По дороге к темному дому суда он задержался у верхних ворот и забрал свой меч. Повесив его за спину, Берн приказал сержанту:
– Хабрак, пошли человека к мастеру Аркадейлу. Я хочу, чтобы Ламорак сегодня же оказался в Театре правды. Если поторопишься, Аркадейл сможет использовать его для полночных занятий. Скажи только, чтобы там выяснили все возможное о Саймоне Клоунсе. Впрочем, это не очень важно – не думаю, что Ламорак знает еще что-нибудь, кроме того, что сказал. Передай Аркадейлу, чтобы он славно повеселился – а выживет Ламорак или нет, мне плевать.
Хабрак отсалютовал.
– Как прикажет граф.
– Ты хороший парень, сержант.
Берн ушел, только прежде на мгновение остановился в доме суда, чтобы отпустить сопровождавших его Котов. На улицах Анханы он способен был защитить себя сам.

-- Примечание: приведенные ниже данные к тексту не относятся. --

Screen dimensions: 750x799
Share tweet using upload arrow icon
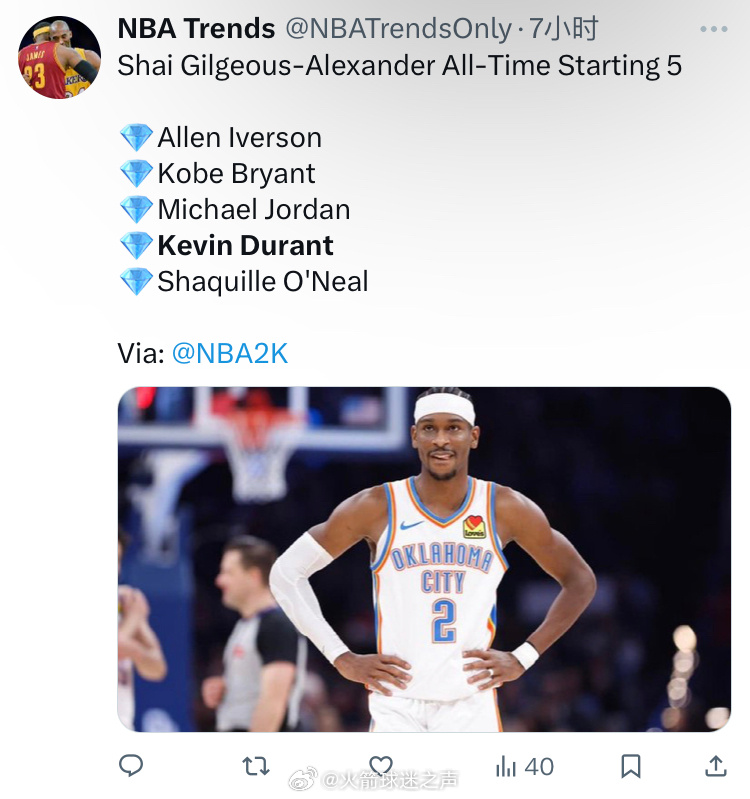716,766
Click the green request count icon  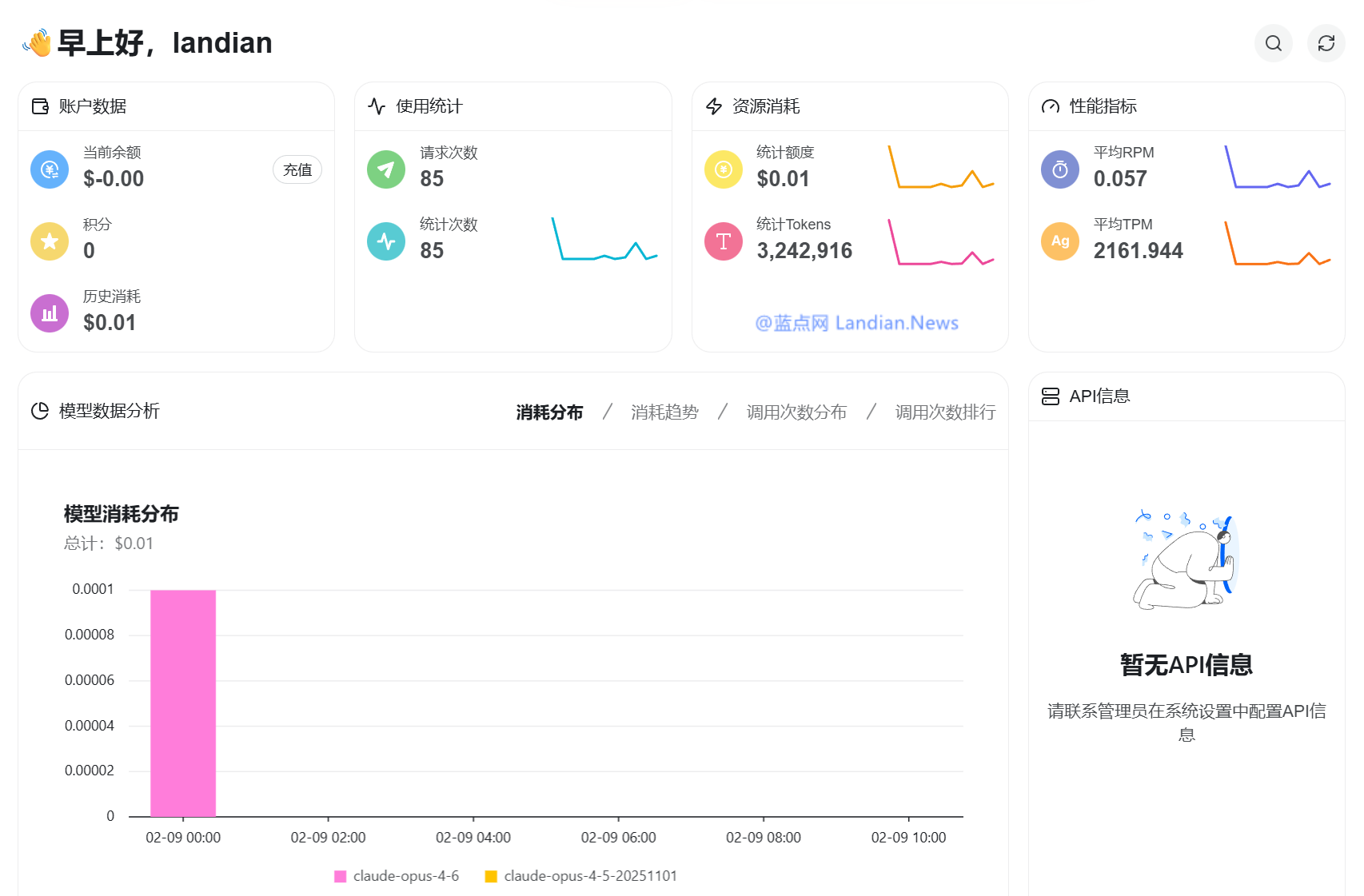386,169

Выйдя на улицу, он жадно вдохнул ночной воздух. Запах темноты наполнил легкие, и губы его скривились в усмешке.
Берн вытянул руки и улыбнулся сияющим звездам. Это было его любимое время суток: безмолвная пустота полуночи, укрывшее город одеяло сонного покоя, легкий холодок в воздухе. Горожане спали и видели во сне минувший день. Они спали, уверенные, что с полуночи до зари их жизнь находится в безопасности.
Разумеется, они ошибались – этой ночью особенно.
По улицам ходил Берн.
Граф засунул большие пальцы рук за пояс и неторопливо зашагал вниз по улице, предавшись размышлениям.
Он выбрал одно из множества окон, представив себе спящих за ним мирных горожан. За изъеденными непогодой ставнями могла жить молодая семья – серьезный медник из кузницы, его молодая красавица жена, зарабатывавшая пару серебряных монет в неделю стиркой, и их любимая шестилетняя дочь. Может быть, завтра у нее день рождения; может быть, как раз сейчас она лежит в постели с открытыми глазами, не дыша, молясь, чтобы ей подарили настоящее платье.